Beginning with the line that has "Task: Expand the Advanced section plus icon", write out each line down to the end of the records below exactly, and include no pictures.

● ● ● ●

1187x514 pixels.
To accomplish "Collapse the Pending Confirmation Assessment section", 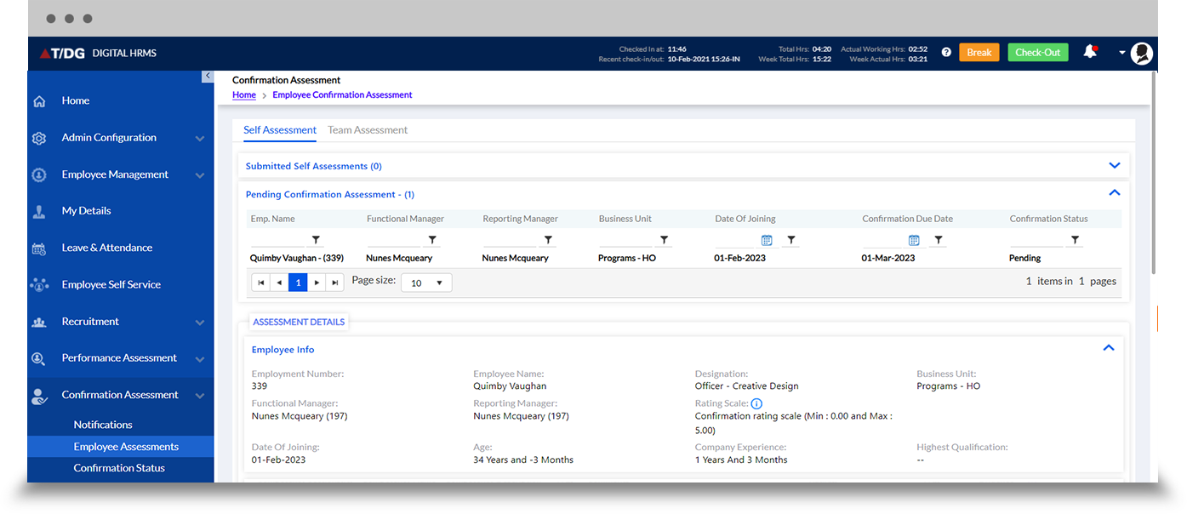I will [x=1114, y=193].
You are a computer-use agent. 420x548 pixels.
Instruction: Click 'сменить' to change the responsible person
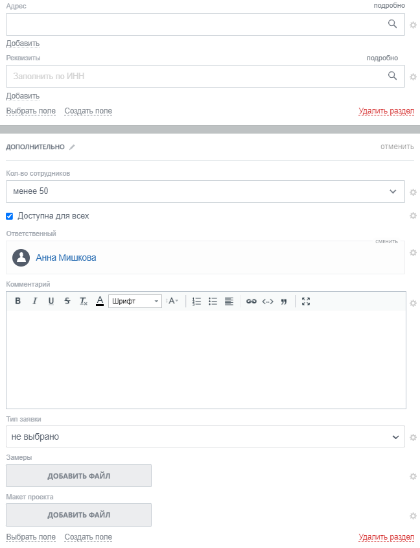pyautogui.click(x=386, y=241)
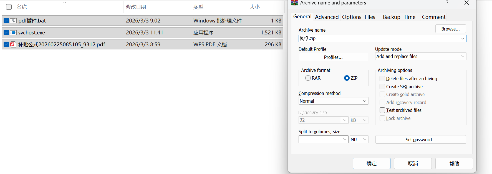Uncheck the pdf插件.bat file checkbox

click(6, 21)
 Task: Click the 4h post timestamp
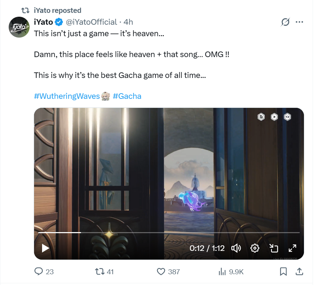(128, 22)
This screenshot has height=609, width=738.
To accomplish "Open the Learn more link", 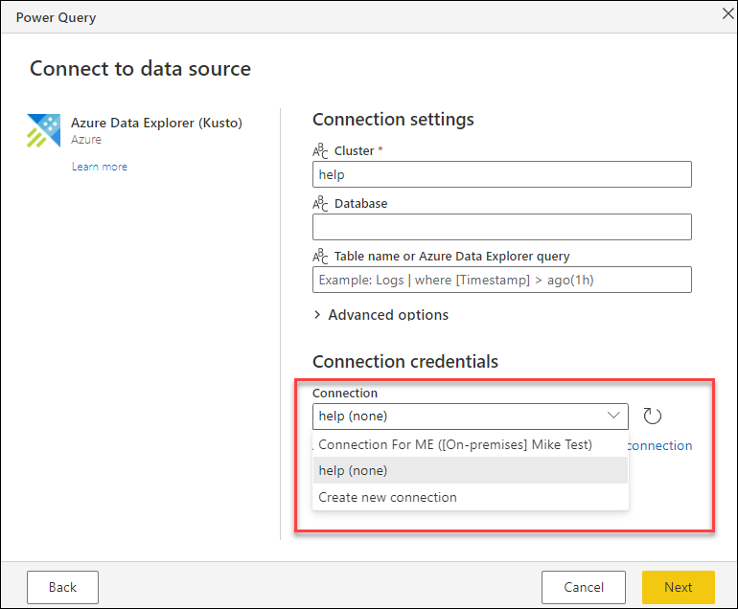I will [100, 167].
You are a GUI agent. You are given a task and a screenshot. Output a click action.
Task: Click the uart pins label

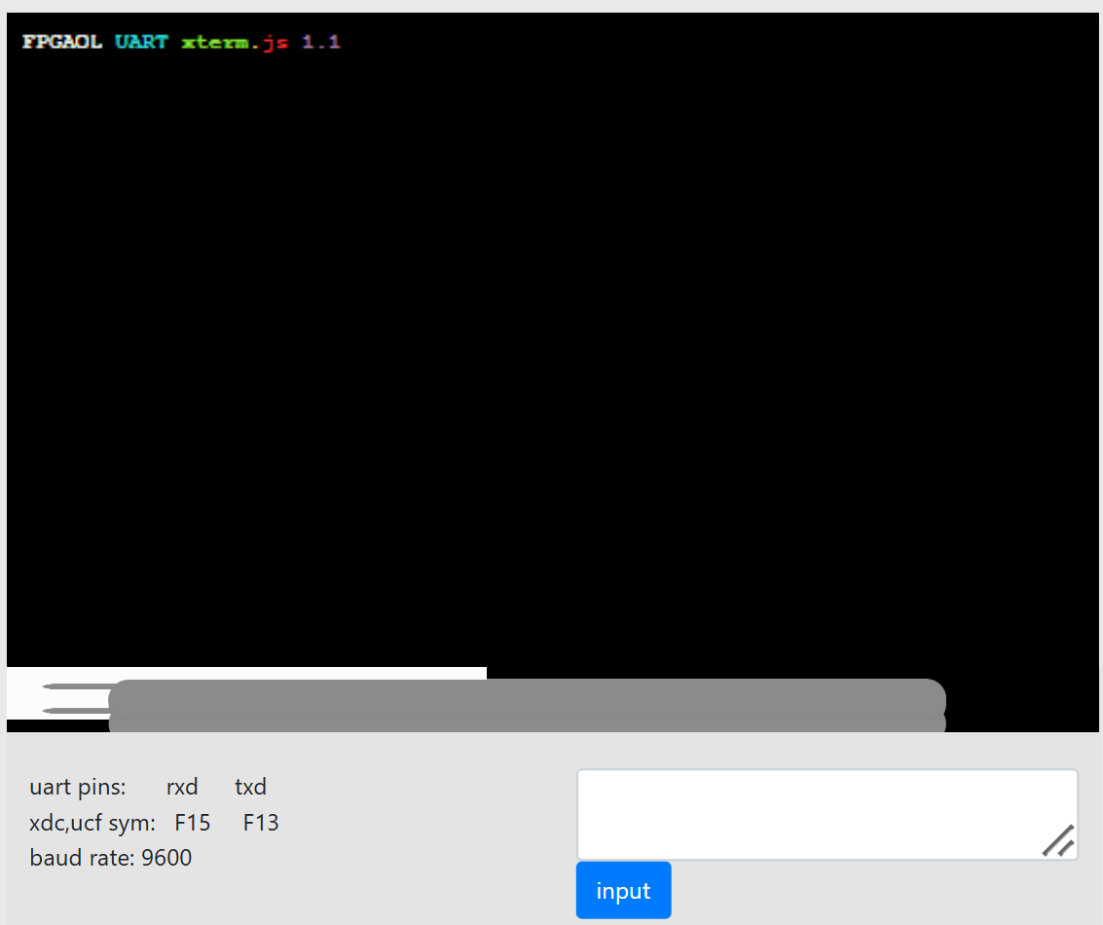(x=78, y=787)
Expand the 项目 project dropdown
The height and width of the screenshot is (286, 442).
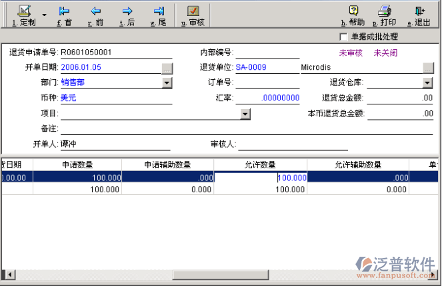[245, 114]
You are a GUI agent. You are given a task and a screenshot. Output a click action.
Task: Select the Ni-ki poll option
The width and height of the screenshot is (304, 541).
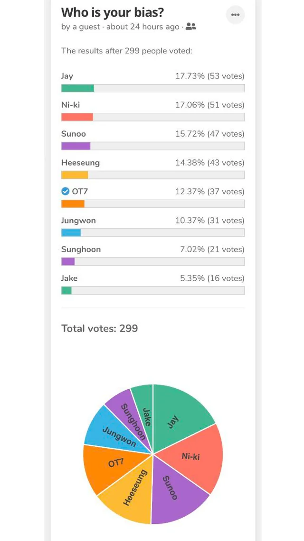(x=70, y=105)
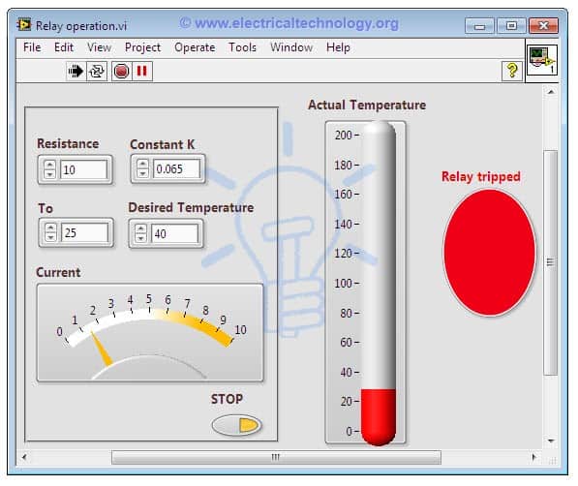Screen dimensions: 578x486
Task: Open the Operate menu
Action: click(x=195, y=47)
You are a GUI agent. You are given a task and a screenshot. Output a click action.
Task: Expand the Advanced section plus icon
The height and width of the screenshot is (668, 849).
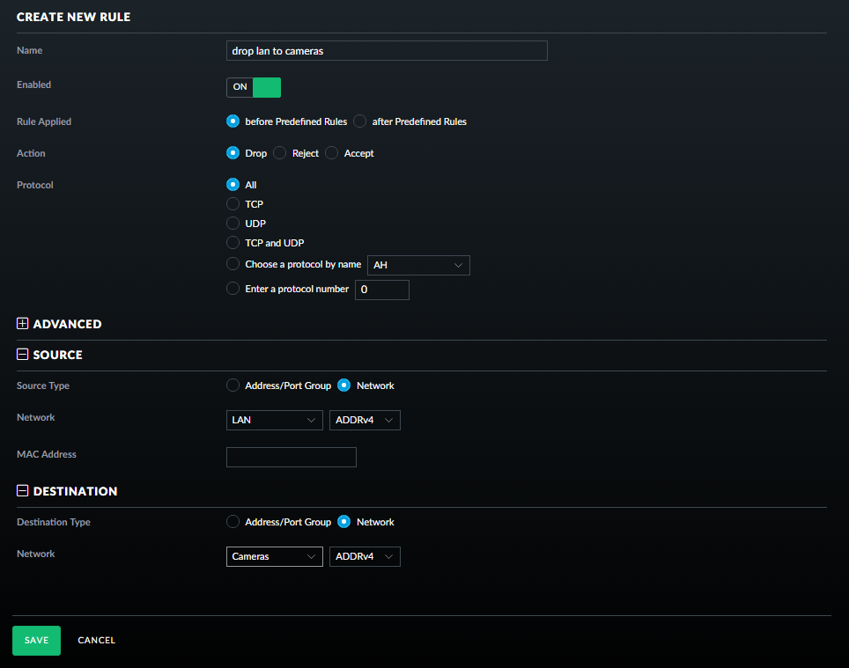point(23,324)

● ● ● ●

EXERCISE ANSWER:
Task: Expand the Advanced section plus icon
The height and width of the screenshot is (668, 849).
point(23,324)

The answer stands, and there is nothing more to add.